Bagi para petani maupun pegiat urban farming, inovasi ini tentu sangat menarik. Biaya produksi menjadi lebih hemat karena bahan bakunya tersedia melimpah di sekitar kita.
Rumah tangga, pedagang gorengan, penjual jus, hingga industri olahan pisang semuanya menghasilkan kulit pisang yang bisa dimanfaatkan kembali.
Lebih jauh lagi, inovasi ini membuka peluang ekonomi baru.
Kelompok masyarakat dapat memproduksi pupuk organik cair dalam skala kecil sebagai produk bernilai jual.
Dengan pengemasan yang baik dan edukasi yang tepat, limbah kulit pisang bukan lagi dianggap sampah, melainkan bahan baku usaha ramah lingkungan.
"Dalang Mbah Kusang" juga mengajarkan bahwa menjaga lingkungan tidak selalu membutuhkan teknologi yang rumit ataupun biaya mahal.
Berawal dari kebiasaan sederhana memilah sampah organik di rumah, masyarakat sudah ikut mengurangi beban tempat pembuangan akhir sekaligus menghasilkan produk yang bermanfaat bagi pertanian.
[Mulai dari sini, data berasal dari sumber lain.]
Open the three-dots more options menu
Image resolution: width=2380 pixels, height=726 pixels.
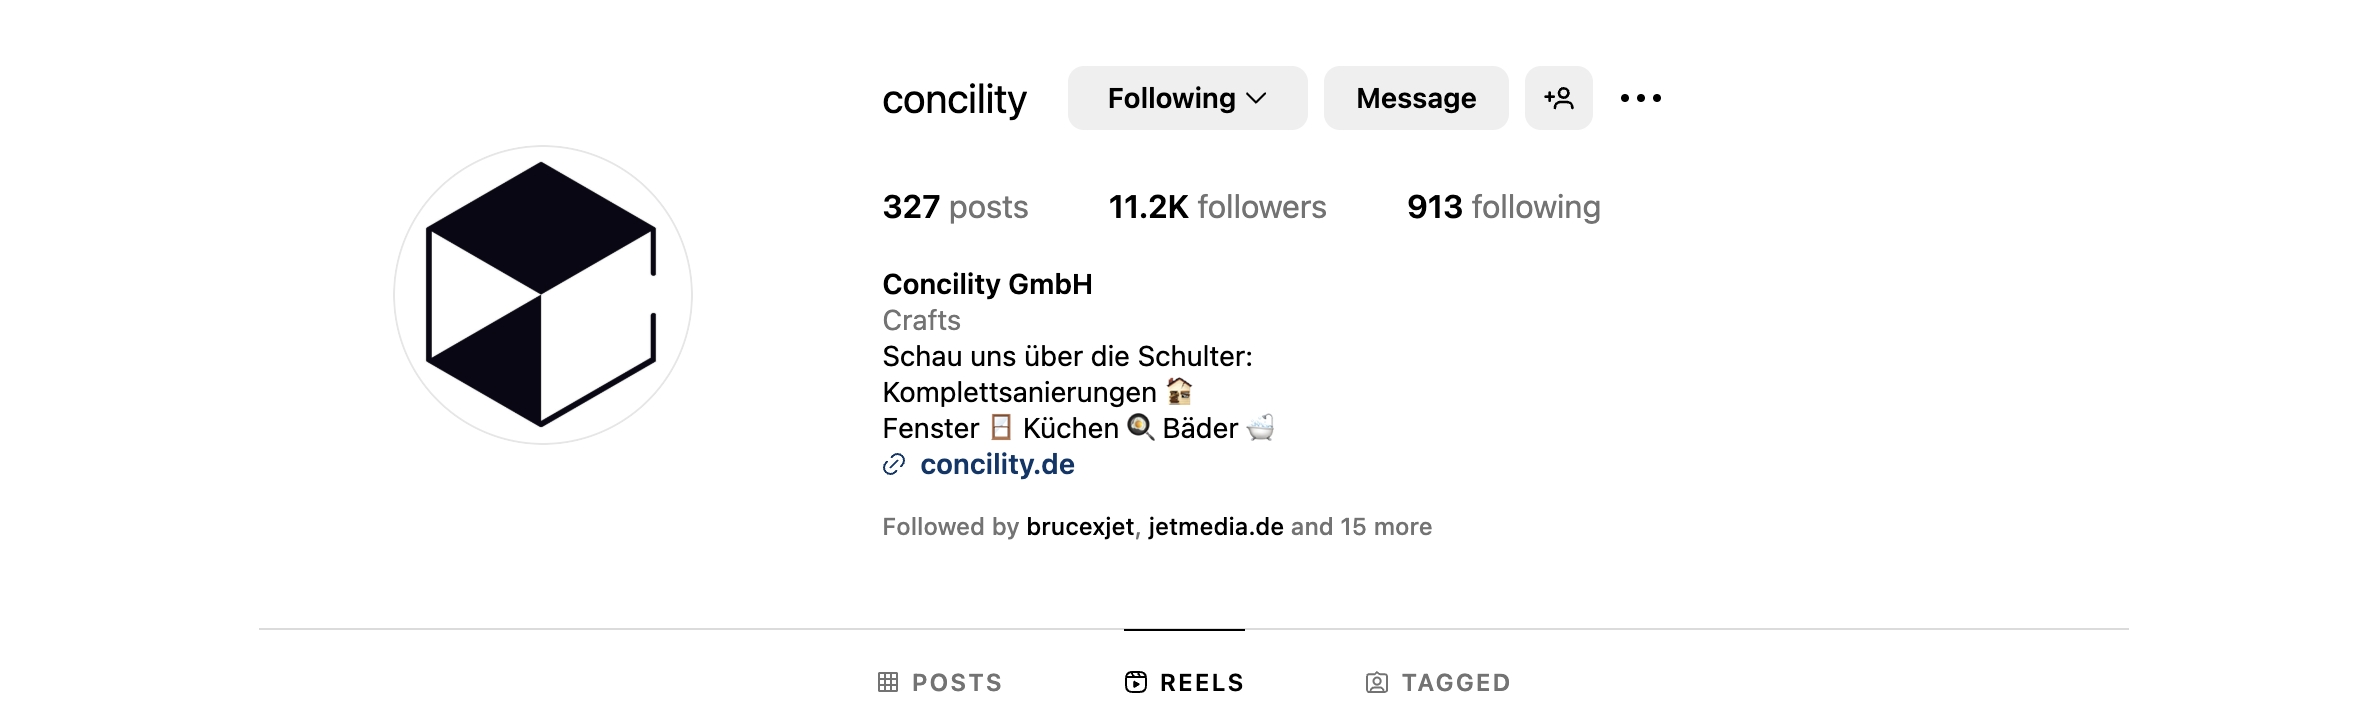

Ke depan, gerakan seperti ini layak dikembangkan di sekolah, komunitas, kelompok tani, maupun lingkungan permukiman.
Edukasi mengenai pemanfaatan limbah organik perlu terus diperluas agar semakin banyak masyarakat memahami bahwa setiap sampah memiliki potensi apabila dikelola dengan benar.
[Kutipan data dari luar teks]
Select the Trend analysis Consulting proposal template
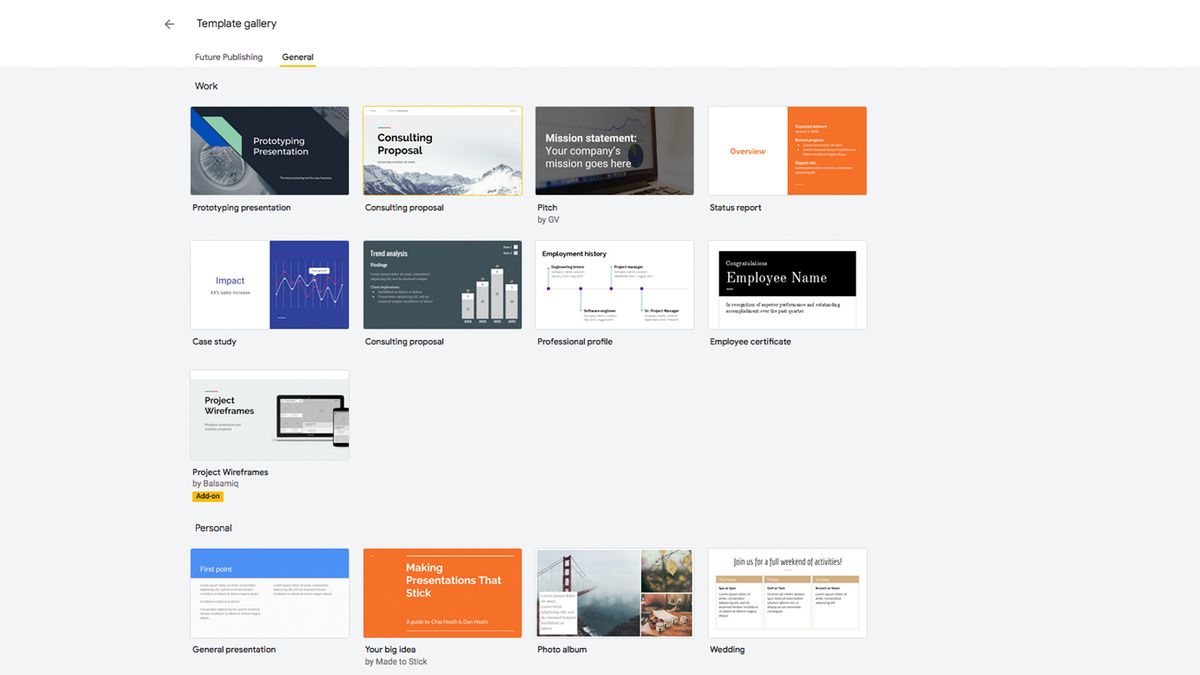Screen dimensions: 1200x675 tap(442, 284)
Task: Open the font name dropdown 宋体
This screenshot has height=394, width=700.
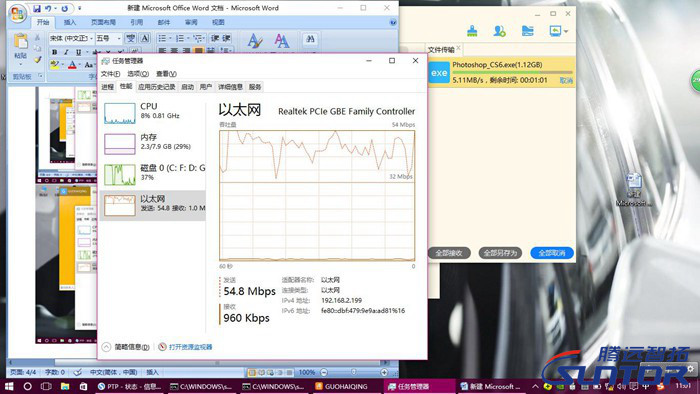Action: pos(71,38)
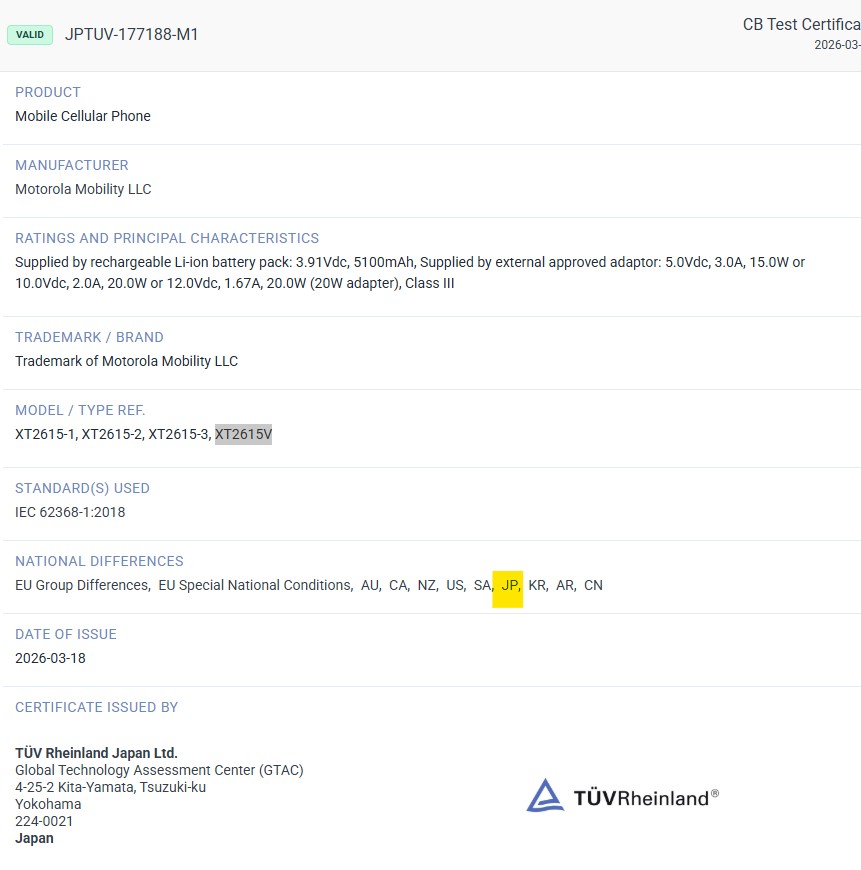Image resolution: width=861 pixels, height=870 pixels.
Task: Click the TÜV Rheinland triangle logo icon
Action: point(545,796)
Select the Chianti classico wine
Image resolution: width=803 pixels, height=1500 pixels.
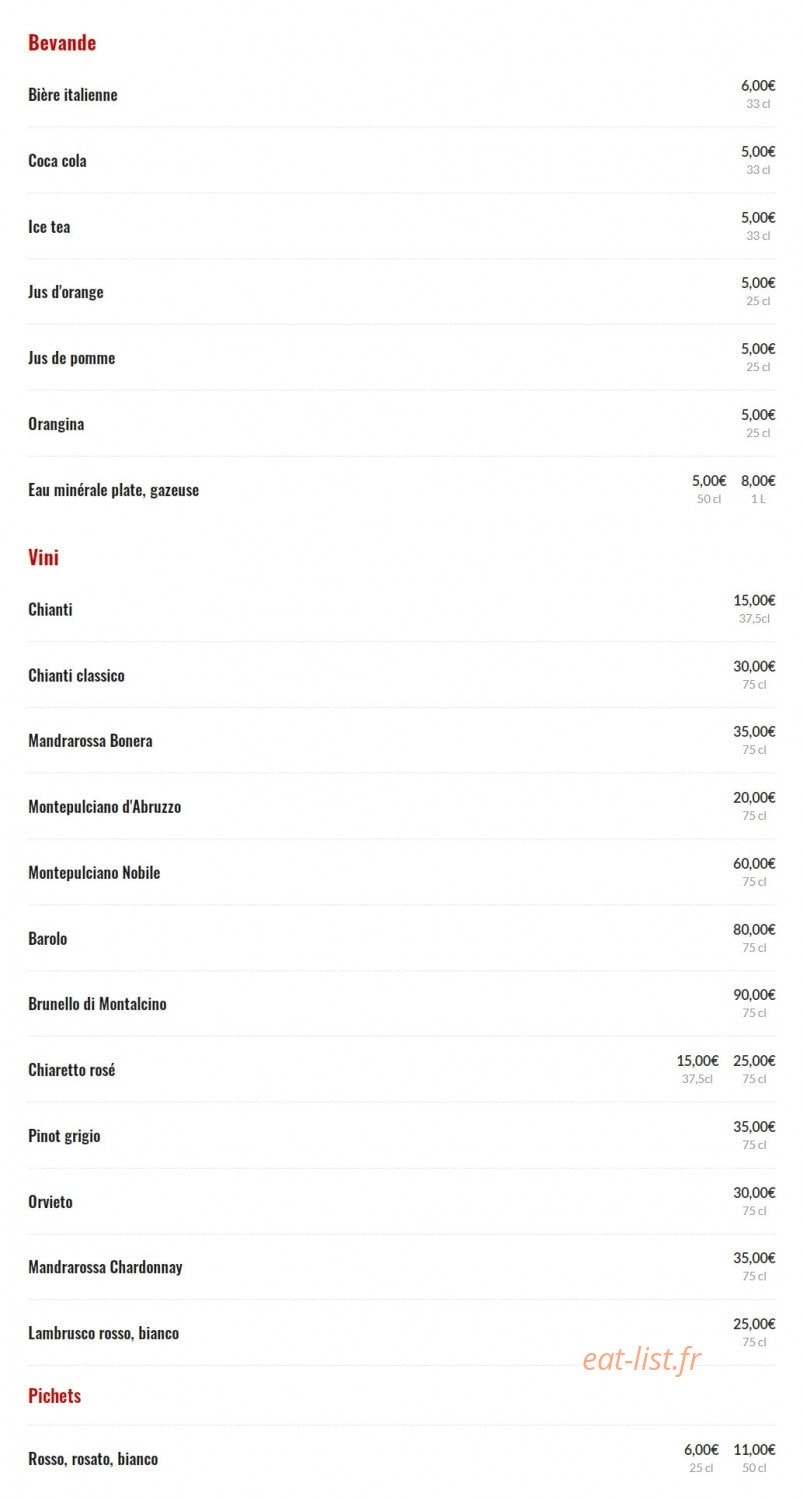76,676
Pada akhirnya, kulit pisang bukan sekadar sisa makanan.
Di tangan yang kreatif, limbah tersebut dapat menjadi pupuk organik yang menyuburkan tanaman, memperbaiki kualitas tanah, mengurangi pencemaran lingkungan, sekaligus mendukung terwujudnya pertanian berkelanjutan.
"Dalang Mbah Kusang" menjadi bukti bahwa perubahan besar dapat dimulai dari langkah kecil, yaitu mengubah limbah menjadi berkah bagi bumi dan generasi masa depan.